■ What is being asked:
All of the material must be duplicated exactly, line by line.

_ _ _ _

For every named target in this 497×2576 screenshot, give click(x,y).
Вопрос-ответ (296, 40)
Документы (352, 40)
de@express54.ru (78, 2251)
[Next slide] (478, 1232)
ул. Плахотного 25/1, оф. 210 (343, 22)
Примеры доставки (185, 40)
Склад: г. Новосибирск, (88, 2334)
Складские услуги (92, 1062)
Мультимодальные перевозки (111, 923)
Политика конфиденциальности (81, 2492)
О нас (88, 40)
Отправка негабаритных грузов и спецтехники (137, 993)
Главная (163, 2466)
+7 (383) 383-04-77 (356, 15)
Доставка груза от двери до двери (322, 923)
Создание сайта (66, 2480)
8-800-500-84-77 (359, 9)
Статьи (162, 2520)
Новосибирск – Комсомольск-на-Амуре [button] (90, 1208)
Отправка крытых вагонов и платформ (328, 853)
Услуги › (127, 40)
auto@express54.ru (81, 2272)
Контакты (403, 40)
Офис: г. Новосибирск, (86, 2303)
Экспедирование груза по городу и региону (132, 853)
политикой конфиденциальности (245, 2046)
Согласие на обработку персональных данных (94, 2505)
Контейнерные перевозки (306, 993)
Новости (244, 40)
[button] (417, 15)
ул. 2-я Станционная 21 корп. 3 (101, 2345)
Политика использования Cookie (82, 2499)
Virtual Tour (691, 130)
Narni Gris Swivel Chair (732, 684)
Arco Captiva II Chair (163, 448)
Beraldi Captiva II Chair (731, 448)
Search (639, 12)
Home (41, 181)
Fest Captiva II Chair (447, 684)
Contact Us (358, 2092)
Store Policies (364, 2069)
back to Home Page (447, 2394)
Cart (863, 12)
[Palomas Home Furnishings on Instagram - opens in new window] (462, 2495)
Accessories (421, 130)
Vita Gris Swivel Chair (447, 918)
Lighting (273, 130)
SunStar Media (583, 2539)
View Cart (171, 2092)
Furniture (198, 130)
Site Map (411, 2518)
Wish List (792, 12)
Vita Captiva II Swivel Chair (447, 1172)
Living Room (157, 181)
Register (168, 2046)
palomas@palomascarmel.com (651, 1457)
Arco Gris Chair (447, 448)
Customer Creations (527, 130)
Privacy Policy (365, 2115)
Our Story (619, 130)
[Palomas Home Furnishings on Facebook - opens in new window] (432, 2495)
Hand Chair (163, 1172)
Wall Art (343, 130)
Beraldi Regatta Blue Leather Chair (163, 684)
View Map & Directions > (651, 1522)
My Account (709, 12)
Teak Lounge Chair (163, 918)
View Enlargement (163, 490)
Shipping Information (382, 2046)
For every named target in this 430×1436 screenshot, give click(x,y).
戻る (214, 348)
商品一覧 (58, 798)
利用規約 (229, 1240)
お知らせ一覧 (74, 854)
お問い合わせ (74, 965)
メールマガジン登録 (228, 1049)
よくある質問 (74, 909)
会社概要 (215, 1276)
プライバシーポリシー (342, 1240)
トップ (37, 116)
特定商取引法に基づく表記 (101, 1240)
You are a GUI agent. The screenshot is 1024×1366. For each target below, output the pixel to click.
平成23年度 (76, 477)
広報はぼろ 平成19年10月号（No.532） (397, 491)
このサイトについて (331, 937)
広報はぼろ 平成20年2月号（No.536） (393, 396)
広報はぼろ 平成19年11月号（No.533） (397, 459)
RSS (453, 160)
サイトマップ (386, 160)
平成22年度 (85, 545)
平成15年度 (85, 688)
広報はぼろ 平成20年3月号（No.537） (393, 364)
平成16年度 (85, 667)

_ _ _ _

■ Your solution:
For every named target in this 497×2576 screenshot, give click(x,y).
Вопрос-ответ (296, 40)
Документы (352, 40)
de@express54.ru (78, 2251)
[Next slide] (478, 1232)
ул. Плахотного 25/1, оф. 210 (343, 22)
Примеры доставки (185, 40)
Склад: г. Новосибирск, (88, 2334)
Складские услуги (92, 1062)
Мультимодальные перевозки (111, 923)
Политика конфиденциальности (81, 2492)
О нас (88, 40)
Отправка негабаритных грузов и спецтехники (137, 993)
Главная (163, 2466)
+7 (383) 383-04-77 (356, 15)
Доставка груза от двери до двери (322, 923)
Создание сайта (66, 2480)
8-800-500-84-77 (359, 9)
Статьи (162, 2520)
Новосибирск – Комсомольск-на-Амуре [button] (90, 1208)
Отправка крытых вагонов и платформ (328, 853)
Услуги › (127, 40)
auto@express54.ru (81, 2272)
Контакты (403, 40)
Офис: г. Новосибирск, (86, 2303)
Экспедирование груза по городу и региону (132, 853)
политикой конфиденциальности (245, 2046)
Согласие на обработку персональных данных (94, 2505)
Контейнерные перевозки (306, 993)
Новости (244, 40)
[button] (417, 15)
ул. 2-я Станционная 21 корп. 3 (101, 2345)
Политика использования Cookie (82, 2499)
Virtual Tour (691, 130)
Narni Gris Swivel Chair (732, 684)
Arco Captiva II Chair (163, 448)
Beraldi Captiva II Chair (731, 448)
Search (639, 12)
Home (41, 181)
Fest Captiva II Chair (447, 684)
Contact Us (358, 2092)
Store Policies (364, 2069)
back to Home Page (447, 2394)
Cart (863, 12)
[Palomas Home Furnishings on Instagram - opens in new window] (462, 2495)
Accessories (421, 130)
Vita Gris Swivel Chair (447, 918)
Lighting (273, 130)
SunStar Media (583, 2539)
View Cart (171, 2092)
Furniture (198, 130)
Site Map (411, 2518)
Wish List (792, 12)
Vita Captiva II Swivel Chair (447, 1172)
Living Room (157, 181)
Register (168, 2046)
palomas@palomascarmel.com (651, 1457)
Arco Gris Chair (447, 448)
Customer Creations (527, 130)
Privacy Policy (365, 2115)
Our Story (619, 130)
[Palomas Home Furnishings on Facebook - opens in new window] (432, 2495)
Hand Chair (163, 1172)
Wall Art (343, 130)
Beraldi Regatta Blue Leather Chair (163, 684)
View Map & Directions > (651, 1522)
My Account (709, 12)
Teak Lounge Chair (163, 918)
View Enlargement (163, 490)
Shipping Information (382, 2046)
For every named target in this 430×1436 screenshot, give click(x,y).
戻る (214, 348)
商品一覧 (58, 798)
利用規約 (229, 1240)
お知らせ一覧 (74, 854)
お問い合わせ (74, 965)
メールマガジン登録 (228, 1049)
よくある質問 (74, 909)
会社概要 (215, 1276)
プライバシーポリシー (342, 1240)
トップ (37, 116)
特定商取引法に基づく表記 (101, 1240)
You are a GUI agent. The screenshot is 1024×1366. For each target below, output the pixel to click.
平成23年度 (76, 477)
広報はぼろ 平成19年10月号（No.532） (397, 491)
このサイトについて (331, 937)
広報はぼろ 平成20年2月号（No.536） (393, 396)
広報はぼろ 平成19年11月号（No.533） (397, 459)
RSS (453, 160)
サイトマップ (386, 160)
平成22年度 (85, 545)
平成15年度 (85, 688)
広報はぼろ 平成20年3月号（No.537） (393, 364)
平成16年度 (85, 667)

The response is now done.